So I think this is a great opportunity to include a single punchy line describing what the product is and the benefits to the customer. It could be something… I was on a coffee site the other day looking at getting some coffee, and it said something like this, “Ethically-sourced, dark roast. It’s perfect for early mornings at the ski lodge.” Does that not just put a vision in your head? You’re like, “Heck, yeah. I want to go to a ski lodge right now. I want that feeling.”

Ryan:
Yeah. It’s cold [crosstalk 00:19:06]. Yeah.

Jon:
Yeah, and coincidentally, it was snowing in Portland. So I think it just can be enough to prime us and help to basically understand how the product will fit into their lives a little better. That’s all you’re going for, and you could see just… What is that, 10 words? It doesn’t have to be a lot. So moving off the homepage, I would also go to the product detail page. I think this is always a great opportunity. Inside the product details, I think one of the best places to tell the story is in the product detail page areas, like the product description, the specifications, materials, sizing, ingredients. All of those things can really be great opportunities to brand that copy and sneak in more information about who you are.
I know we both look at dozens of stores each week, and the vast majority to me have cold and just flavorless product copy unfortunately. It might describe what the product is and what purpose it serves, but it’s presented in the same way that maybe a bottle of sunscreen tells you when and how to apply it. It’s just super matter-of-fact. It’s not helpful in helping me understand the brand or why I would use them. So I think this is an opportunity to bring the personality about the company and the products to the forefront.
■ ■ ■ ■ ■
The tasks:
a. Condense the transcript paragraph beginning "I know we both look at dozens of stores" into a shorter version that keeps its main points.
b. Rewrite the transcript passage from "So I think this is a great" up to and including "[crosstalk 00:19:06]. Yeah.", replacing "ski lodge" with "mountain cabin" throughout.
None of the data after the transcript is needed for this work.
■ ■ ■ ■ ■
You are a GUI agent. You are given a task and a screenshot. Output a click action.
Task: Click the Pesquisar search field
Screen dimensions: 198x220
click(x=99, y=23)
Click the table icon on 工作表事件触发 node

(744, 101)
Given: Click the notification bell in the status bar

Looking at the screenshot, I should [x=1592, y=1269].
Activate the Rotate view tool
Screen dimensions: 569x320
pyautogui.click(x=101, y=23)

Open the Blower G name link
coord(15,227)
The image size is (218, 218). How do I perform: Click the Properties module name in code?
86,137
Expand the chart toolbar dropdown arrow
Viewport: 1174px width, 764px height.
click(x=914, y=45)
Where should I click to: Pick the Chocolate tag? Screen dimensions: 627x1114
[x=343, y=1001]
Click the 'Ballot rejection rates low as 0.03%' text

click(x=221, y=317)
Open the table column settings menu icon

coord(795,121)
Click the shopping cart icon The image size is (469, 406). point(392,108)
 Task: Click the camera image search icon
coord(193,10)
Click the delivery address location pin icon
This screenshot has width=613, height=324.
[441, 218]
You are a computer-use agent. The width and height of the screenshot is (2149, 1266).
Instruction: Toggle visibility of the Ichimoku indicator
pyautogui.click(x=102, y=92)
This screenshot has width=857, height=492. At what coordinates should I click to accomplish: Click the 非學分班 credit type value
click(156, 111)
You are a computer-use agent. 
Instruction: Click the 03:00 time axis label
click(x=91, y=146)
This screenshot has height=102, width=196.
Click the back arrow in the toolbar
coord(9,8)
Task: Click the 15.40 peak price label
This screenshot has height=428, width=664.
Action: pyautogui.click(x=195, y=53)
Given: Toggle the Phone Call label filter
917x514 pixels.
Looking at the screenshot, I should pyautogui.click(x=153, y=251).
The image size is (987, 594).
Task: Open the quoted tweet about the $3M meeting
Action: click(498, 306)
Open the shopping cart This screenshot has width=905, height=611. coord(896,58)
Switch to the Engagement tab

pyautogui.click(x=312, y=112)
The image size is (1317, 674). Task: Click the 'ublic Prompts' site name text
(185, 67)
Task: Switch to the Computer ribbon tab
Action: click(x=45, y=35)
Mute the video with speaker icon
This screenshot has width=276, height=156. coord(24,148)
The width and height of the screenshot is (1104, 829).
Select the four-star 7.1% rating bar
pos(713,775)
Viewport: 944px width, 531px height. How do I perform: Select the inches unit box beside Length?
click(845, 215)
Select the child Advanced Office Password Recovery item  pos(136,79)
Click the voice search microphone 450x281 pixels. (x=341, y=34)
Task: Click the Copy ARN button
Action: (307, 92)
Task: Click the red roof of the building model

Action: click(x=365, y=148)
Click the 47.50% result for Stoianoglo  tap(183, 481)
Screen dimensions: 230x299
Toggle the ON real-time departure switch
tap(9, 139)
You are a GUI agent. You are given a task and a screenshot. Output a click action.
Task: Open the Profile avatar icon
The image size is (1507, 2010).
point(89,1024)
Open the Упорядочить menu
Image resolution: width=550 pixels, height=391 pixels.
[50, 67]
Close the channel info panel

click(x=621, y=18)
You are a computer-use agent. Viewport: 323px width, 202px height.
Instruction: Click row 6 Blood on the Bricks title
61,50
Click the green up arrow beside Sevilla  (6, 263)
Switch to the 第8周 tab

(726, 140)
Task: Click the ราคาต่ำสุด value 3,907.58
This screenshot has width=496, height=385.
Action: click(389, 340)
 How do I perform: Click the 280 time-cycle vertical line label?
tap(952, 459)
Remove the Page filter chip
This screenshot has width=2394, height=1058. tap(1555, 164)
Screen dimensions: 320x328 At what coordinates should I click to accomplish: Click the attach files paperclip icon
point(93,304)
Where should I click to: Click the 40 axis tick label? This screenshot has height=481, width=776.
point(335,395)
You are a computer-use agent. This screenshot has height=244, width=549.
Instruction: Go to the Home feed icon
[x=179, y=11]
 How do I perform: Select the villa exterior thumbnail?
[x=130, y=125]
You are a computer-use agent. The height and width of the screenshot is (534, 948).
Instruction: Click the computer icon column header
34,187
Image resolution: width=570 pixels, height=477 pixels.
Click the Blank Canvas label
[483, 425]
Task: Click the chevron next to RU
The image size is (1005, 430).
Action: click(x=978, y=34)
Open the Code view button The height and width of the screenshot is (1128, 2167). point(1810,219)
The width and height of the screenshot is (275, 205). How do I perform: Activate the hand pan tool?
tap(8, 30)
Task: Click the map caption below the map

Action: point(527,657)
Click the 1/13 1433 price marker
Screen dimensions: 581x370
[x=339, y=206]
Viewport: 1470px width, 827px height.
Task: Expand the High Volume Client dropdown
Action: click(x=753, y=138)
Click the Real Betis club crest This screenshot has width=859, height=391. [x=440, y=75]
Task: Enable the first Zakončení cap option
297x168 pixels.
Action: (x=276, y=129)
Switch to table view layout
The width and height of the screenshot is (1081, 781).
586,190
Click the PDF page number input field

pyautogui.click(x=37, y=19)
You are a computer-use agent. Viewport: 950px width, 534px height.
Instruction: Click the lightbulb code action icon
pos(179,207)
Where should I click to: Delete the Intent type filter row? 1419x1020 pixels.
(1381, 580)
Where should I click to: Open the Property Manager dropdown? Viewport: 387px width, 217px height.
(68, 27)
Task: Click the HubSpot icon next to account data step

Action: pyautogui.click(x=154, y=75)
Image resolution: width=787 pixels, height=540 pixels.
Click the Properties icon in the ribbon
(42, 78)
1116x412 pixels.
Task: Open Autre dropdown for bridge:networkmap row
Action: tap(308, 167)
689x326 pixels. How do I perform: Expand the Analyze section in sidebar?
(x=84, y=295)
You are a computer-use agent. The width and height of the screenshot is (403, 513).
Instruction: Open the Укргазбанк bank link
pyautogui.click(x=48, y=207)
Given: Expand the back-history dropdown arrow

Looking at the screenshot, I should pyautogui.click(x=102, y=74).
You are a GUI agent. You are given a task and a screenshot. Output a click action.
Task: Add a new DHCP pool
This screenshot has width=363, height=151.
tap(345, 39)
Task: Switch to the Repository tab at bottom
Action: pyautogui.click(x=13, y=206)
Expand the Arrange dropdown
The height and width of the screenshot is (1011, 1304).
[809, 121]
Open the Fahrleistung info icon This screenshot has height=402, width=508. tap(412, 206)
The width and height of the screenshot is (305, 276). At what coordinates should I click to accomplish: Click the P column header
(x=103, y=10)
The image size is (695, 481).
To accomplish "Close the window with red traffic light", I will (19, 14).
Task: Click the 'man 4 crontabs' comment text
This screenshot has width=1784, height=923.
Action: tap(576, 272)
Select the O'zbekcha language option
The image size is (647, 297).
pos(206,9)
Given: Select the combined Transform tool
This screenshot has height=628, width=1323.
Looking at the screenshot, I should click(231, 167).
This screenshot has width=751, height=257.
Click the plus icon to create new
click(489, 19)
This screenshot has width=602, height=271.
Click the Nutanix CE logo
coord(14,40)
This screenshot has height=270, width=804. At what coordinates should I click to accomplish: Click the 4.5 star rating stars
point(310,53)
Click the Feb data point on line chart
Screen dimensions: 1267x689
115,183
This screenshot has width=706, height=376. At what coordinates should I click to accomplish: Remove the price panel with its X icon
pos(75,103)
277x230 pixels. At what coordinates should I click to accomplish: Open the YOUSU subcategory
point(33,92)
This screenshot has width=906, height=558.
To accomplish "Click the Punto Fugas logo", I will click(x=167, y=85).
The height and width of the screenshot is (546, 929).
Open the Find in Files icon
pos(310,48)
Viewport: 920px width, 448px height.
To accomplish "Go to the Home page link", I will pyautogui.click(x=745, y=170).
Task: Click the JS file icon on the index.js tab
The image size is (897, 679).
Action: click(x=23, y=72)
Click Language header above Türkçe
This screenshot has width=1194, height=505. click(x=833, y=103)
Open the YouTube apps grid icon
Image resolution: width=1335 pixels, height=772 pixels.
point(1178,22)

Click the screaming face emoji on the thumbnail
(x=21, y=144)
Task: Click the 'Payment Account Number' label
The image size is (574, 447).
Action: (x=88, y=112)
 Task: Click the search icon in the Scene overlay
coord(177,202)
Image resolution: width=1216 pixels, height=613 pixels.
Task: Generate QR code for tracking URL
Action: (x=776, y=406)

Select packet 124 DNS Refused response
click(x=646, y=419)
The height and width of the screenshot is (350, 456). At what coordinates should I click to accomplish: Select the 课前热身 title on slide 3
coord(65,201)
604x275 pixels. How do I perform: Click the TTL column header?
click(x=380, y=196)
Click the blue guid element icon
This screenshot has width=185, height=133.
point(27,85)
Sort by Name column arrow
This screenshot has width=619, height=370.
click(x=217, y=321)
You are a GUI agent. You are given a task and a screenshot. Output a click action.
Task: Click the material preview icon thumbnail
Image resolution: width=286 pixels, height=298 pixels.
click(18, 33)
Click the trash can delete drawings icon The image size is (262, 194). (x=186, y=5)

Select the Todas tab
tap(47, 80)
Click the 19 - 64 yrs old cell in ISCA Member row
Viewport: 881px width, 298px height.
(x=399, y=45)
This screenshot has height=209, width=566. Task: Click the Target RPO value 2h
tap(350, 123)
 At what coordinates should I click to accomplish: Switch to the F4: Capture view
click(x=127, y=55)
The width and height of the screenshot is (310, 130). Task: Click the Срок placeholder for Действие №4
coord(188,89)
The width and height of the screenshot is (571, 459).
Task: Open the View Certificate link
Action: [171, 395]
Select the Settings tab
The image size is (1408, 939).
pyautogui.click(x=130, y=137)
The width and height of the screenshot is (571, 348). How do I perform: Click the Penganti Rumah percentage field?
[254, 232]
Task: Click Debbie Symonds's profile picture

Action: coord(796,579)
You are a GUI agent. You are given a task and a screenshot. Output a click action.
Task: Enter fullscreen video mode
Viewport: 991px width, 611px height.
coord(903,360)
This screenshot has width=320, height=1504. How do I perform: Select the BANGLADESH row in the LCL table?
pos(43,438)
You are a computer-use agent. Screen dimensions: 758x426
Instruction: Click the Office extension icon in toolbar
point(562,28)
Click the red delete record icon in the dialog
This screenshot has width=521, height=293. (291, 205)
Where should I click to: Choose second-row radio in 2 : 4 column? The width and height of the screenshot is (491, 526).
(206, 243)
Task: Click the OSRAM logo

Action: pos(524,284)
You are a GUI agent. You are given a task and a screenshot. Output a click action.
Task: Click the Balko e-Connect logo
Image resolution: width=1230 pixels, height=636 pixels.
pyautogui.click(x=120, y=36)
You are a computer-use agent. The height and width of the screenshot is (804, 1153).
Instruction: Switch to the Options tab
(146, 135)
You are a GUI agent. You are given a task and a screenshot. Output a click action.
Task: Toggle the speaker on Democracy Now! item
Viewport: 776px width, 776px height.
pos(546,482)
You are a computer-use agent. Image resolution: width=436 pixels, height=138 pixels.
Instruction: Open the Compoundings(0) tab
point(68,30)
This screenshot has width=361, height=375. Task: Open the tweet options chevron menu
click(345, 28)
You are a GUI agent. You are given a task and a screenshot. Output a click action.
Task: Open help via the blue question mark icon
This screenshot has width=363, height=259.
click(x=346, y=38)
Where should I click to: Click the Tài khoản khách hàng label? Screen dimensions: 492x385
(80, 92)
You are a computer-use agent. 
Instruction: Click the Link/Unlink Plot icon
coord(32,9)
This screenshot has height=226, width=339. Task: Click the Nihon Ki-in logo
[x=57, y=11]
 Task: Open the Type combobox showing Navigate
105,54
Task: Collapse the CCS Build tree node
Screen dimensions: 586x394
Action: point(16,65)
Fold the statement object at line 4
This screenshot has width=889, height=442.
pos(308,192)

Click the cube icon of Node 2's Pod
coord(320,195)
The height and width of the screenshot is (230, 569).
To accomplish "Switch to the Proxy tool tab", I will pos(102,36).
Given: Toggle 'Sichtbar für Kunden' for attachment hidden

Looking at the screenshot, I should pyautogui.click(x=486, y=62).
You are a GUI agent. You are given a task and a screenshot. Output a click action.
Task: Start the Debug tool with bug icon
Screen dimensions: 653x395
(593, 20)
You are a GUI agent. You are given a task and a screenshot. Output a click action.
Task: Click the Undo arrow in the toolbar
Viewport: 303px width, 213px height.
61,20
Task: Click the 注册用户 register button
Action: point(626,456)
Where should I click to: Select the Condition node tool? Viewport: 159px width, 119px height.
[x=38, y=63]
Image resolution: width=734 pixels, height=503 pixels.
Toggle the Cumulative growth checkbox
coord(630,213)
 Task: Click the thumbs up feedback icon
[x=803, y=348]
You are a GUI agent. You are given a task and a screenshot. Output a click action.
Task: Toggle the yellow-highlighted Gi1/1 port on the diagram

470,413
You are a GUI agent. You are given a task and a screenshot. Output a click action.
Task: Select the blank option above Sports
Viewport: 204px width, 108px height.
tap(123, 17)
■ ■ ■ ■ ■
Responses per task:
a. Most stores reviewed each week have cold, flavorless product copy. It states what a product is and what it does, but in a purely matter-of-fact way, like the directions on a sunscreen bottle, and gives no sense of the brand or why to buy from it. Product copy is a chance to bring the personality of the company and its products to the forefront.

b.
So I think this is a great opportunity to include a single punchy line describing what the product is and the benefits to the customer. It could be something… I was on a coffee site the other day looking at getting some coffee, and it said something like this, “Ethically-sourced, dark roast. It’s perfect for early mornings at the mountain cabin.” Does that not just put a vision in your head? You’re like, “Heck, yeah. I want to go to a mountain cabin right now. I want that feeling.”

Ryan:
Yeah. It’s cold [crosstalk 00:19:06]. Yeah.